This morning I got to be a part of a direct action here in D.C. in which Cindy Sheehan and Cornell West got arrested, organized by Rev. Sekou, with the Code Pink ladies and the Military Families Speak Out group. We gathered at the church on 16th and P for inspiration and song, then marched over. I switched between talking media strategy with Davey D, and then following him around taking pictures as he interviewed folks, and then starting up songs in the crowd. The focal point for me was the Clergy and Laity Concerned About Iraq - religious leaders from all over, including Christian, Buddhist, Muslim and Jewish leaders. Folks spoke and sang, laid on hands, raised blessings, and marched right up to the White House and sat down to be arrested. The police then came and started (and are still doing so as I write this) arrested mothers who have lost their babies in Iraq for asking to speak to the man who sent those babies into the desert from which they would not return. I stayed with them, taking pictures and singing, until the last minute. My mom's in from Japan and wouldn't fogive me for spending one of our two nights together in jail.

I was at Riverside Church when I first got hear Celeste Zappala speak. Her son was the first Pennsylvania National Guardsman to die in combat since World War  II. I was so moved I nearly wept, but poured the tears into my song instead. Last night, at the Washington Monument, I got the honor of singing to open the program. Celeste was next to me, and when I sat down I just had to put my arm around her. She said, "It seems like these tears will never stop."

Today I found her in the crowd again, alone and crying. She is trying to speak up through her grieving and she moves me, perhaps because she looks like my own mother, like anyone's mom. She and Cindy Sheehan, who I also got to meet and build with this weekend, are such normal, every day type people. And the bravest people I know. I think of Celeste, calling through her grief, calling a warning, trying to stop other families from experiencing the grief and pain, the story that she is carrying. Again today I held her in my arms, and I can't express in words what it feels like to hold someone who is carrying around that combination of emotion, to whom the front lines have come, unbidden.

Last night, before the Interfaith Service, I was at the Green Festival for the panel of women writers for 'Stop the Next War Now'. I mistakenly thought it was a book signing, and when I got there it was actually a series of speeches, so I wrote one quickly - there is so much in my heart right now, as I and those closest to me go through changes and the swift maturation of tragedy and grief close to home.

In my speech I said we are living with the New Gulf War, the Gulf Coast War here on American soil. It's a civil war exposed, a race war, a class war, a war of history against the present. Every casualty is a civilian, and now so many are American. Those who go to document the stories come back shocked and speechless, breaking down. Now is the time to listen to the silence, see what's in the absence, ACT for those who are paralyzed by their circumstances.

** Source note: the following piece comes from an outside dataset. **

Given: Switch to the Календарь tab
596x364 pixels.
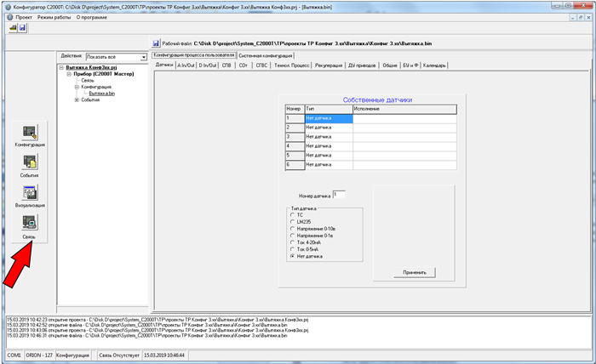Looking at the screenshot, I should 435,64.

This is a personal war for me, not just because my father has been in the ARMY my whole life, and I have seen the silencing of military culture, how hard it is to speak against the norms of your community...not just because my roots are Deep Southern and I am deeply aware of the segregation bred into the hearts of good people there, the honesty and pace of change there...but because everywhere I turn now I see the constancy of this period of history writ on people's faces, either as terror, hopelessness or denial. We have time for none of that, we have time only for waking up.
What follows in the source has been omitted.